The New Jerusalem Monastery was re-established as a religious community only in the 1990s. The main buildings within the walled circuit are the following:
- The katholikon of the Resurrection (1656–1685) is a huge rotunda patterned after the Church of the Holy Sepulchre. The wooden dome and a cluster of neighbouring chapels are of later construction. These were designed by Francesco Bartolomeo Rastrelli, Vincenzo Bernardacci, Karl Blank, Konstantin Thon, and other leading architects of the Russian Empire.
- The 17th-century belltower has 7 stories rising to the height of 58 meters and features 15 bells (the largest weighing some 500 poods). Destroyed in 1941, the structure was not rebuilt until the 2010s.
- Patriarch Nikon's residence (1658)
- The stone wall with towers (1690–1694) was designed by Yakov Bukhvostov, a key proponent of the Naryshkin Baroque.
- Church of the Holy Trinity (1686–1698), like other major buildings, is finished with majolica and stucco moulding.

In March 2009 Russian president Dmitry Medvedev signed a presidential decree on the restoration and renovation of the New Jerusalem Monastery. The federal government was instructed to subsidize the monastery restoration fund from the federal budget from 2009, with deputy prime minister in Putin's cabinet, Viktor Zubkov estimating it will cost about 13–20 billion Russian roubles.

As of June 2016, there has been great restoration done in the main cathedral, with much of the interior reconstructed and readorned. The great belltower was rebuilt to old designs. The monastery is open to visitors and is actively serving again. Many thousands of visitors come each day, especially on holidays.

+---+

Parts of the exercise —
(a) In the passage on the New Jerusalem Monastery, rewrite everything from "- Patriarch Nikon's" down to "billion Russian roubles.", replacing "presidential decree" with "executive order".
(b) According to the passage on the New Jerusalem Monastery, who designed the stone wall with towers?

Dataset records —
+---+

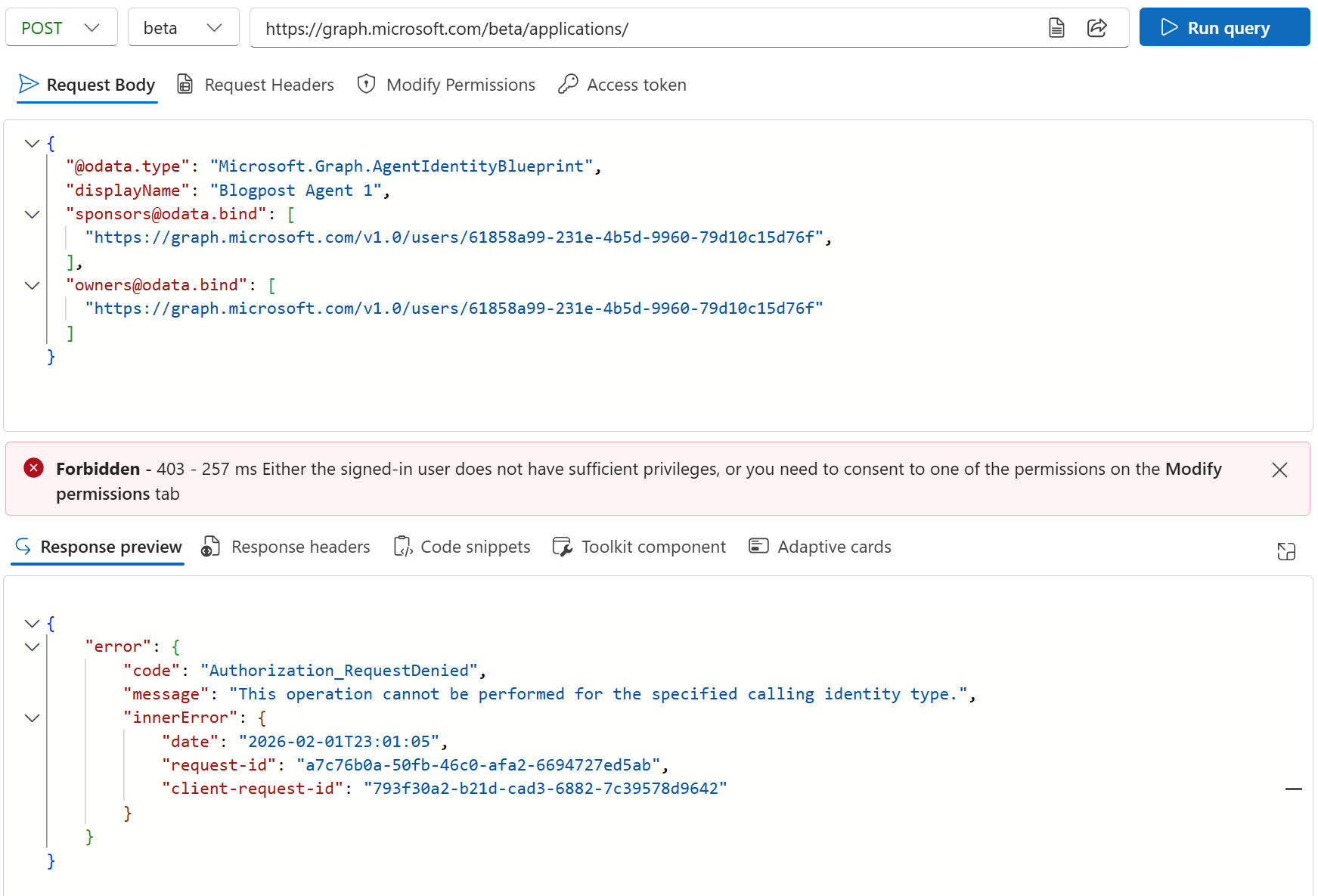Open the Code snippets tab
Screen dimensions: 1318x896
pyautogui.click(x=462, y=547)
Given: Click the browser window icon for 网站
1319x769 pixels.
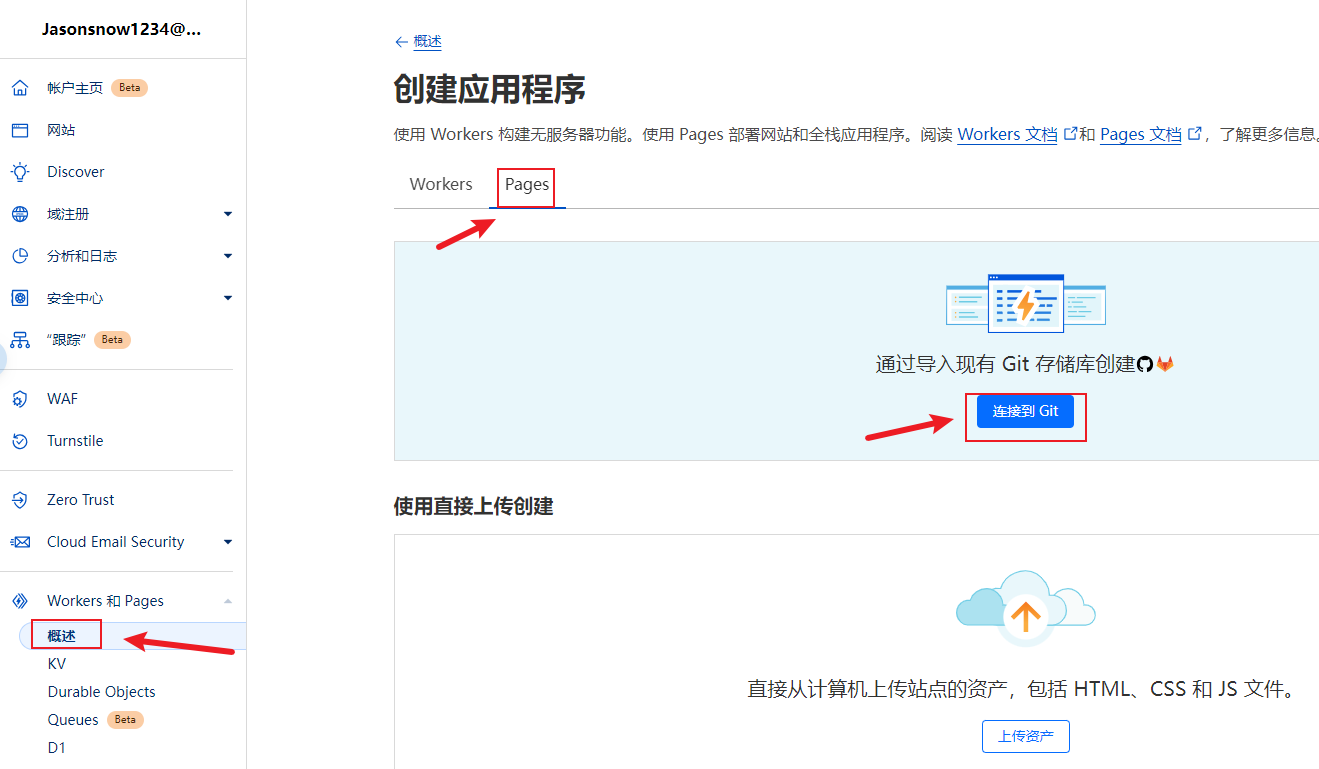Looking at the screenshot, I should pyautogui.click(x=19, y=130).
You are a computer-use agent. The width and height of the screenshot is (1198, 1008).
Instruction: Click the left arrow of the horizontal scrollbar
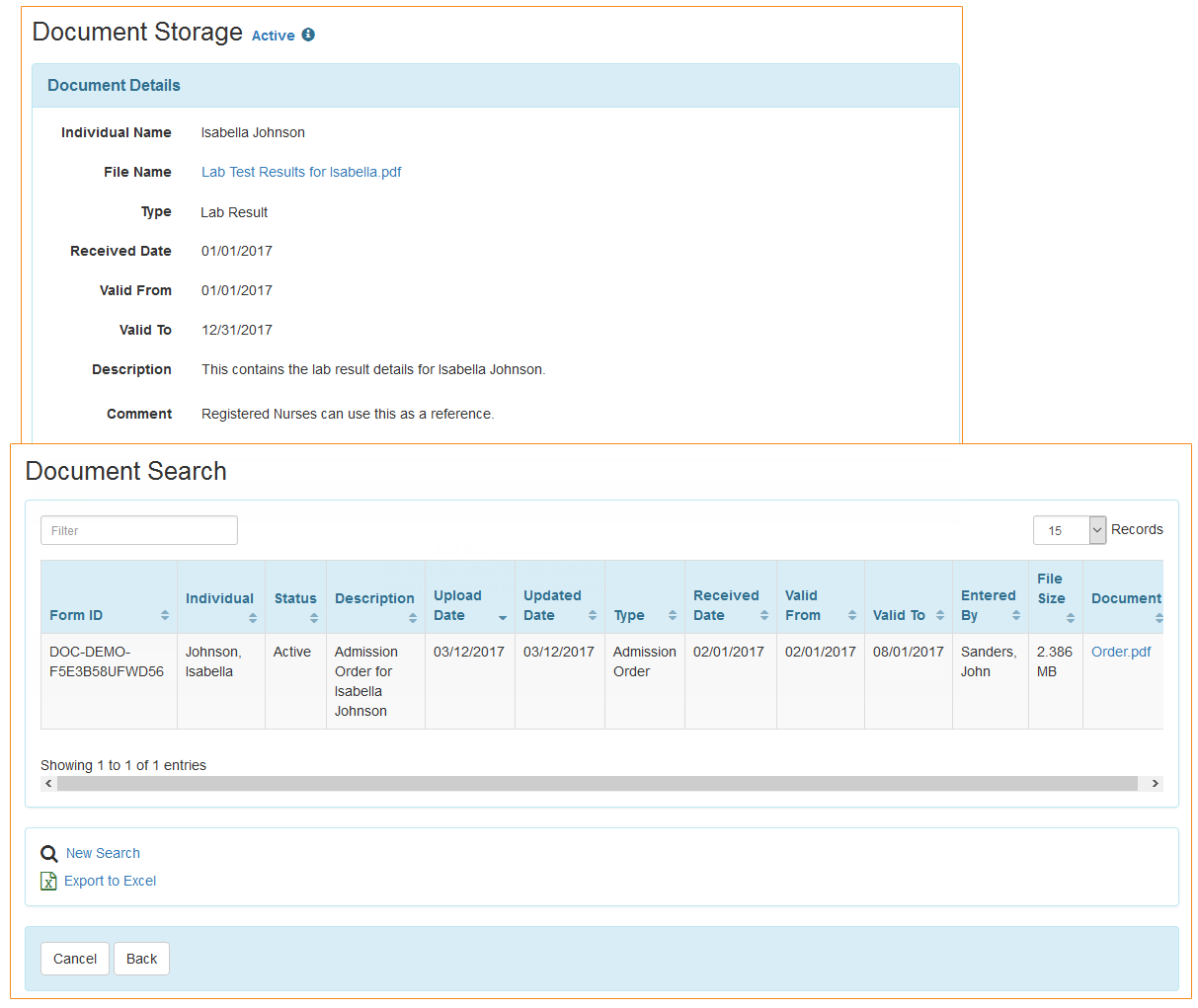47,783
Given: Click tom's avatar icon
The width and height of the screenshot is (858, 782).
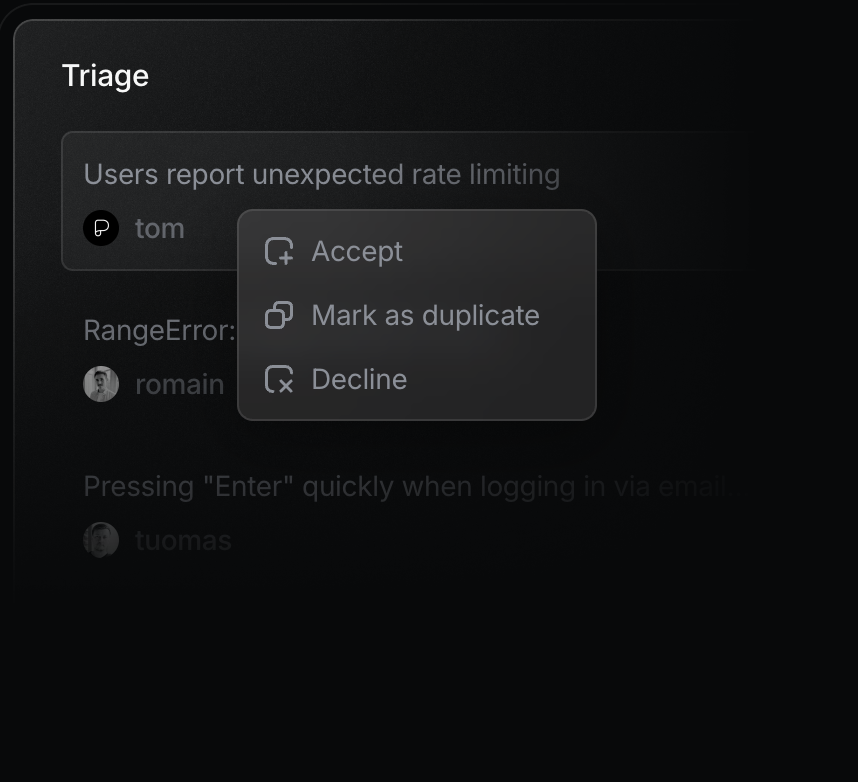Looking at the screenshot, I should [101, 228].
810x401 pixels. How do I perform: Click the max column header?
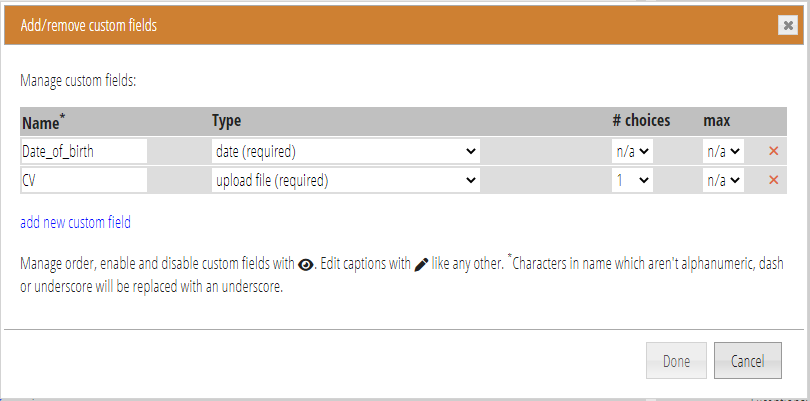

+---+

List of solutions —
(a)
- Patriarch Nikon's residence (1658)
- The stone wall with towers (1690–1694) was designed by Yakov Bukhvostov, a key proponent of the Naryshkin Baroque.
- Church of the Holy Trinity (1686–1698), like other major buildings, is finished with majolica and stucco moulding.

In March 2009 Russian president Dmitry Medvedev signed a executive order on the restoration and renovation of the New Jerusalem Monastery. The federal government was instructed to subsidize the monastery restoration fund from the federal budget from 2009, with deputy prime minister in Putin's cabinet, Viktor Zubkov estimating it will cost about 13–20 billion Russian roubles.

(b) Yakov Bukhvostov